Слава Грибоедова-полиглота дошла и до министра. Или, может быть, стремительно теряя приверженцев, он почувствовал в нем своего брата-литератора, далекого от чиновничьих распрей. Во всяком случае, на одном из утренних приемов служащих в начале октября он подозвал его к себе и, как бы случайно, задал вопрос, не понимает ли тот и греческий язык. Александр ответил отрицательно, он не учил даже древнегреческий — только латынь, и Каподистрия, как бы шутя, посоветовал ему восполнить этот пробел. Разговор был публичным и, казалось бы, незначащим. Но Грибоедов воспринял его иначе. Если граф, зная ситуацию в мире, намекал на необходимость изучения греческого языка, это могло означать, что вскоре в Греции произойдут какие-то события и российские дипломаты со знанием греческого получат важные задания. Александр охотно поверил в это, и не без причины — он умел воспринимать скрытый смысл речей.
Как и все в Европе (кроме разве что Австрии), Александр сострадал участи греков. Эллада, колыбель европейской культуры, страна, давшая миру идеал прекрасного в литературе, архитектуре и скульптуре, гибла под турецким владычеством! Весь мир негодовал (кроме разве что Англии), когда, пользуясь тяжелым положением Греции, лорд Элджин вывозил бесценные сокровища античного искусства, украшая ими коллекцию Британского музея. В юности Грибоедов с увлечением прочел две первые песни «Чайльд-Гарольда» Байрона и полюбил многострадальную страну, которую так пылко воспевал великий поэт. Он был бы рад помочь грекам: в России очень многие молодые люди мечтали присоединиться к греческому восстанию, независимо от того, привлекала ли их романтика борьбы, поддержка православия, ненависть к туркам или восхищение красотой и прошлым Эллады. Правда, Грибоедов помнил предостережение Байрона, обращенное к грекам:
И он нигде не встретил у Байрона свидетельств мужества и воинственности греков, равных тем, которые поэт столь ярко живописал в первой песне о воюющей Испании. Однако Грибоедов и не собирался помогать грекам сражаться, он не предполагал, что трусоватому Каподистрии нужны знатоки греческого языка для участия в боях.

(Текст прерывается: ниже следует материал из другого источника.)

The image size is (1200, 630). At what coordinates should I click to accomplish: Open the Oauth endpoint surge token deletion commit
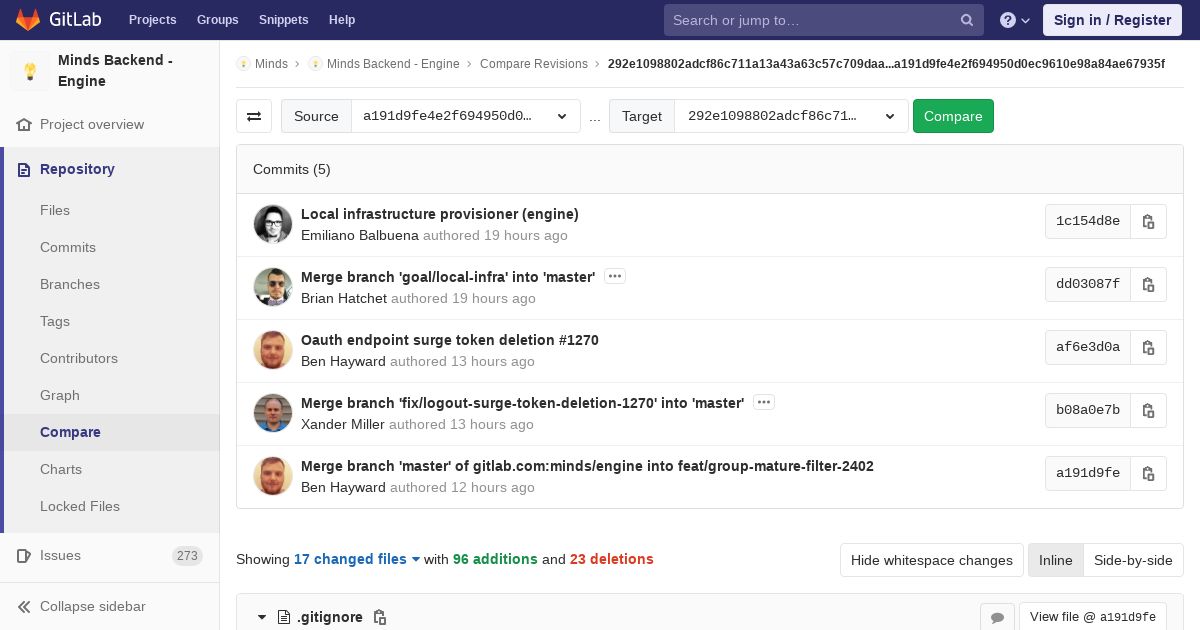click(449, 340)
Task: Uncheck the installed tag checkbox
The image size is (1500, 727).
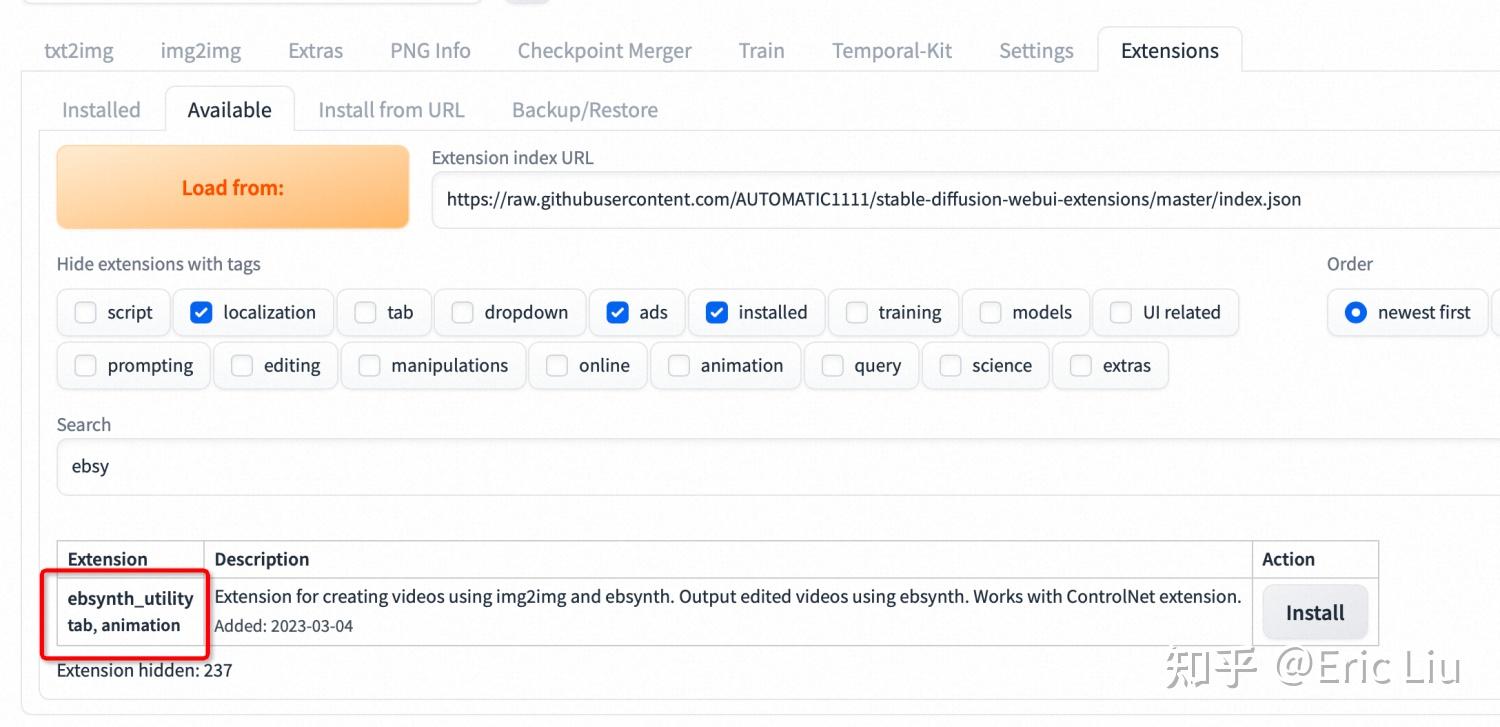Action: click(716, 313)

Александр всерьез начал учиться по-гречески и прямо сходил с ума от этого языка: брал уроки каждый день по четыре часа и делал большие успехи. В отличие от всех, кто когда-либо принимался за греческую грамматику, он находил язык вовсе не трудным. Но не прозанимался он и месяца, как оказался втянут в дуэль и следствие. Когда же история завершилась, он узнал, что граф Каподистрия впал в немилость у императора. Он совершенно неподобающе вел себя во время поездки царя на открытие первого Польского сейма и так явно выражал недовольство происходящим, так дерзко отказывался выполнять простые распоряжения государя, что был почти совершенно отставлен от дел. Нессельроде ликовал, и все в Коллегии начали уже именовать его «министром».